Queen Elizabeth II, Britain’s longest reigning monarch died Thursday after 70 years on the throne. She was 96. The palace announced she died at Balmoral Castle, her summer residence in Scotland. Members of her family traveled to be by her side as her health deteriorated.
Buckingham palace released the following statement: “The Queen died peacefully at Balmoral this afternoon. The King and Queen Consort will remain at Balmoral this evening and will return to London tomorrow.”
At her death her son Charles immediately became king. He’ll be known as King Charles II. Charles second wife Camilla will be known as the Queen Consort.

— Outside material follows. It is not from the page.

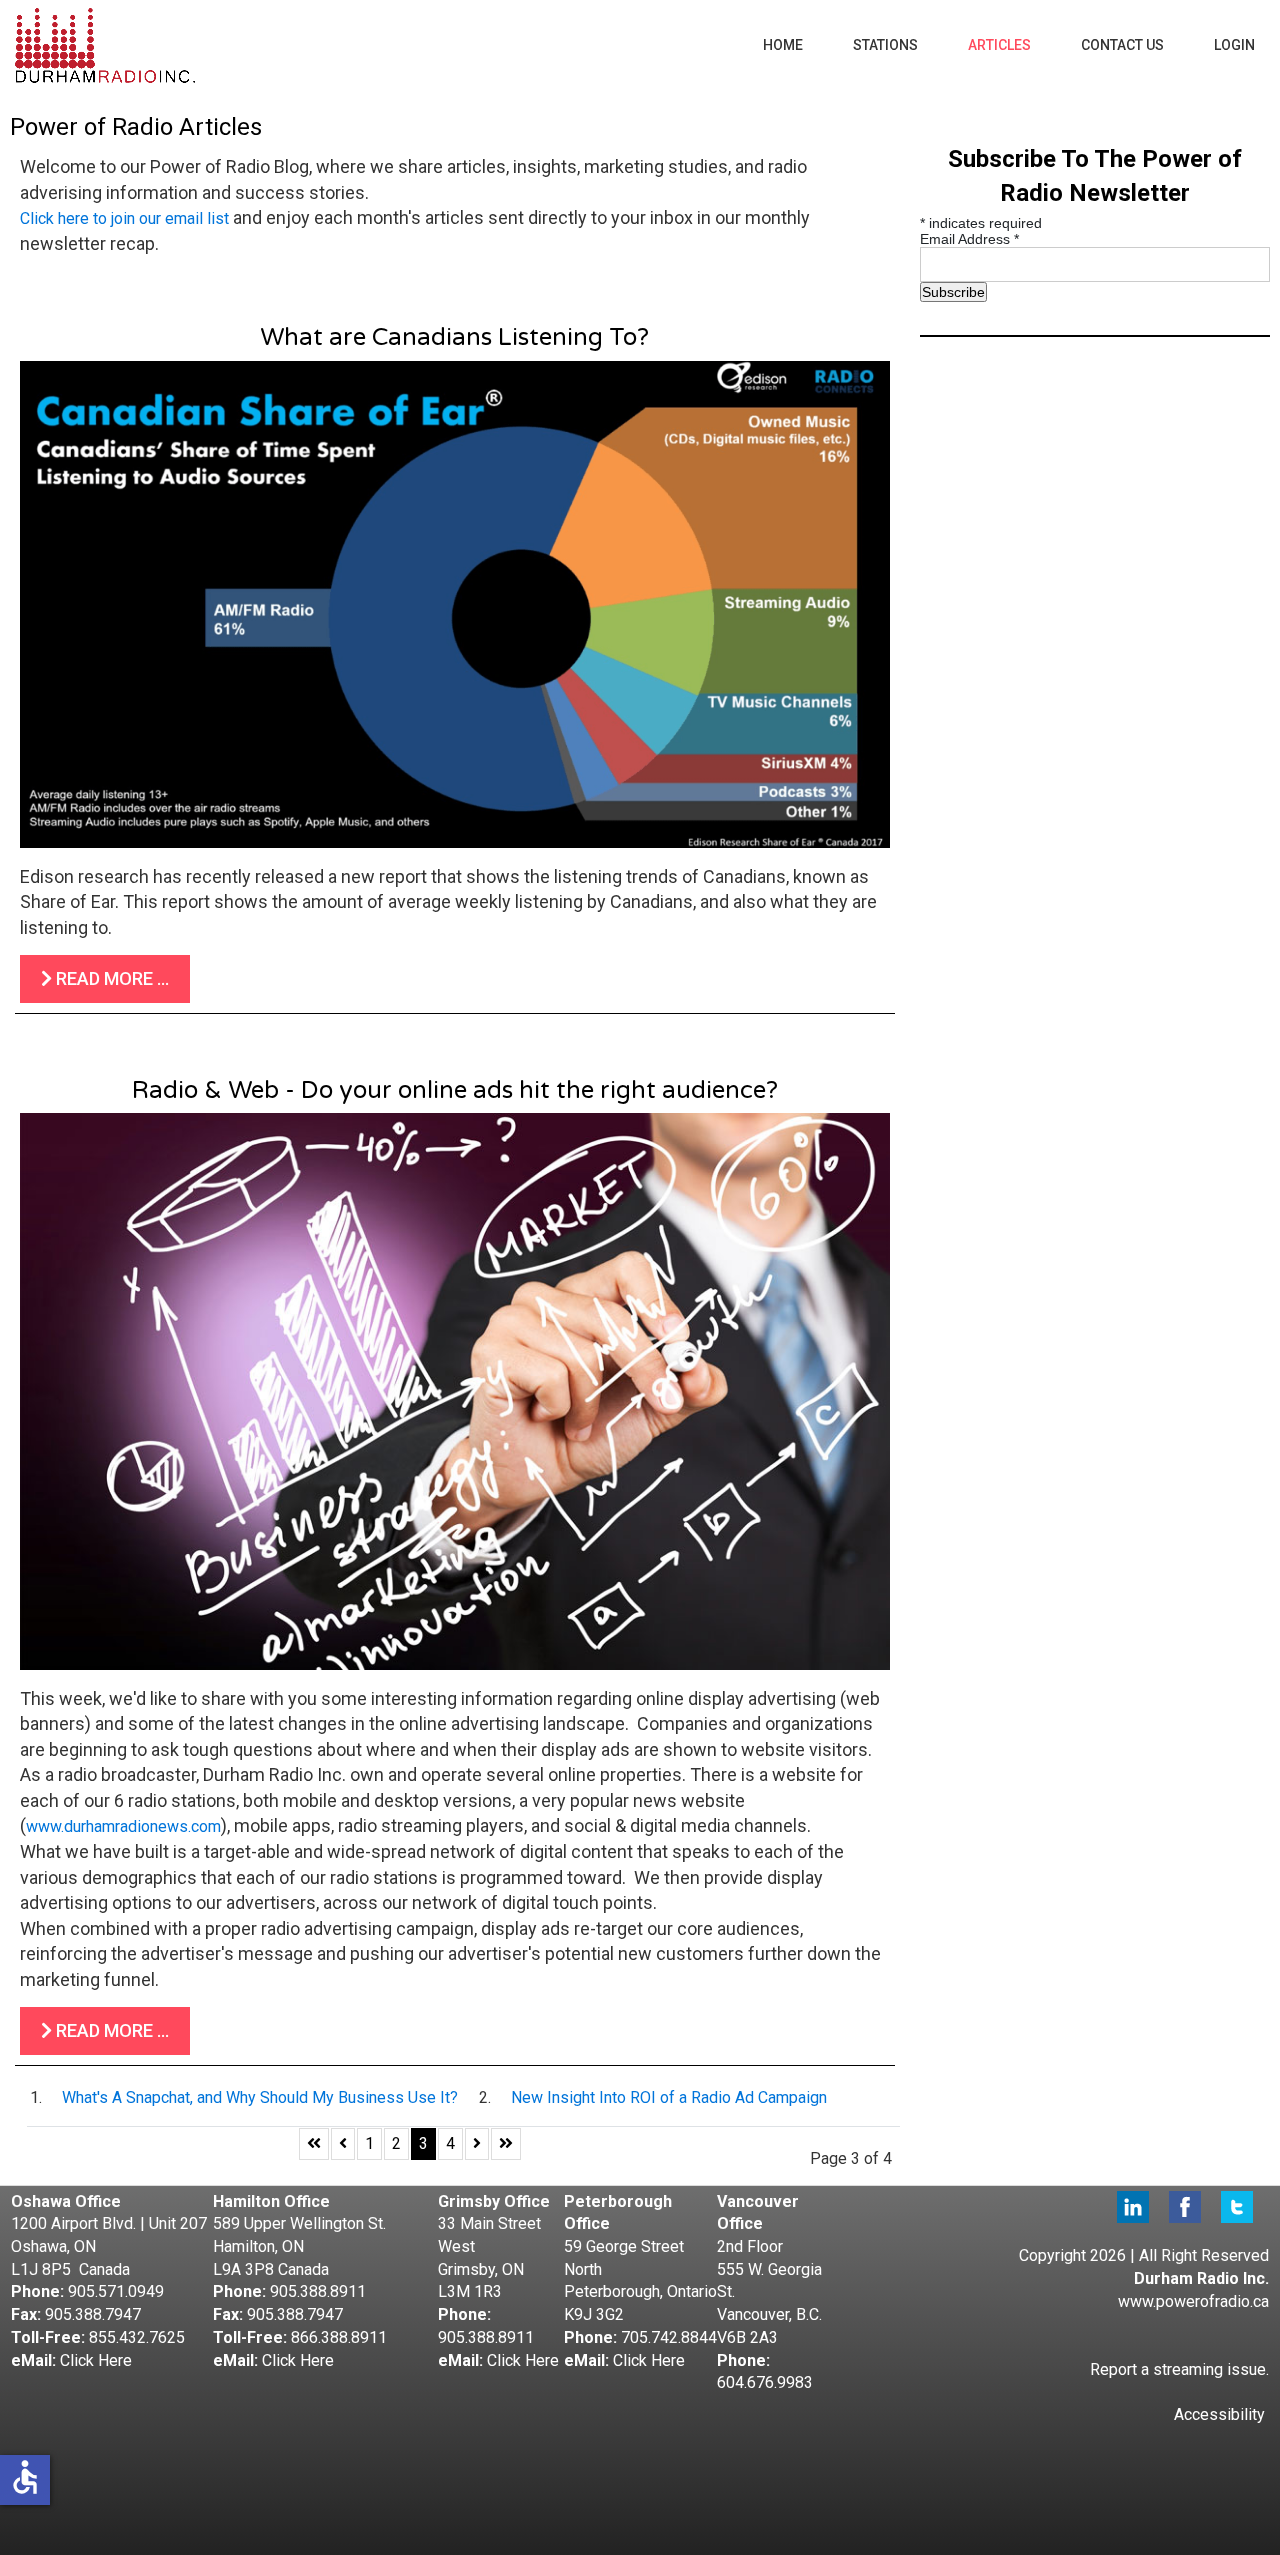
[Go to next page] (477, 2144)
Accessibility (1219, 2414)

In a statement, Charles called his mother’s death “a moment of the greatest sadness for me and all members of my family,” adding: “I know her loss will be deeply felt throughout the country, the Realms and the Commonwealth, and by countless people around the world.”
U.S. President Joe Biden called her a “stateswoman of unmatched dignity and constancy who deepened the bedrock alliance between the United Kingdom and the United States.”
Back in June, the Queen made limited public appearances during a four day holiday weekend celebrating her Platinum Jubilee.
Although Charles immediately became king upon Queen Elizabeth’s death, it may be months or even longer before his formal coronation. For instance, Elizabeth’s coronation occured on June 2, 1953, 16 months after the death of her favore, King George VI.
Within 24 hours, Charles will be proclaimed formally as king at St. James Palace in London by the “Accession Council” which is made up of officials from the Privy Council. The group includes senior Cabinet ministers, judges and leaders of the Church of England.
Parliament is then recalled for lawmakers to take their oaths of allegiance to the new monarch.
Charles must declare to Parliament on the first day of its session following the accession, or at the coronation, whichever is first, that he is a faithful Protestant. The oath is mandated by the Accession Declaration Act of 1910.